---------- Source text
- Gender and Relationships
Shaking Hands With; Saluting Some Super Side Kicks
A Few Honored Sidekicks We Have Known
There are these special people who are woven into our lives who I truly believe make us better people. This group of people, who having nothing to lose, nothing to gain, is so large that not one single story can do these ‘agents of unheralded mercy,’ justice. None.
I am not necessarily pointing out our doctors, nurses, teachers, lawyers, police and firemen, or other everyday heroes. I am talking about a few special people, for without their help, we would end up, many times, looking more-foolish than usual, hurt, maimed or even worse, being stuck alone in a lonely, depressing, and yes, a boring world that, until someone comes up with a safe way out of this current world, we are left here to continue our life’s journey until it’s time for us to leave.
--------------------
---------- Dataset excerpts
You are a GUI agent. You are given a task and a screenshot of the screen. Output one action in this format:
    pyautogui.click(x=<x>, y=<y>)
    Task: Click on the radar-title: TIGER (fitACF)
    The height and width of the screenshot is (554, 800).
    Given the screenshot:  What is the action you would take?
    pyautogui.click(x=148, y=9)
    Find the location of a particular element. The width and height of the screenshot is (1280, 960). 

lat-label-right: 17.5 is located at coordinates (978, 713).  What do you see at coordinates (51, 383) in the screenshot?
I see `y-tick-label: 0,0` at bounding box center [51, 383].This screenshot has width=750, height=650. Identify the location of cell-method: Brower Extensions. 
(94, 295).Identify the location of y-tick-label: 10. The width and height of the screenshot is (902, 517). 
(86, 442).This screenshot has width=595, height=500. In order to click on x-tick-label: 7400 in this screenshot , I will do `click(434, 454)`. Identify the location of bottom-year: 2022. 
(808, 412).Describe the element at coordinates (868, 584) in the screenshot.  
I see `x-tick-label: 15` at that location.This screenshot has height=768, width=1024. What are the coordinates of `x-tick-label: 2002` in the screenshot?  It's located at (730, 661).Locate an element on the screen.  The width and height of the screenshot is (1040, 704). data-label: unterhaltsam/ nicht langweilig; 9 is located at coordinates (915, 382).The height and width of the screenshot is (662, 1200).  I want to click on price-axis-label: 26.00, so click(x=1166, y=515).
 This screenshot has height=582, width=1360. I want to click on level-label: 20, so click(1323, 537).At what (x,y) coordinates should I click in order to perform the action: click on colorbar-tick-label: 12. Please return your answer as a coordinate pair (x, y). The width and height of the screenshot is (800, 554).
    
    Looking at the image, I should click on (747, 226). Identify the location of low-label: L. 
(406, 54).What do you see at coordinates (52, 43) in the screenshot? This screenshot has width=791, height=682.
--------------------
What the task requires — Copy the stretch of the sidekicks essay from "- Gender and" through "mercy,’ justice. None." word for word.

Result below —
- Gender and Relationships
Shaking Hands With; Saluting Some Super Side Kicks
A Few Honored Sidekicks We Have Known
There are these special people who are woven into our lives who I truly believe make us better people. This group of people, who having nothing to lose, nothing to gain, is so large that not one single story can do these ‘agents of unheralded mercy,’ justice. None.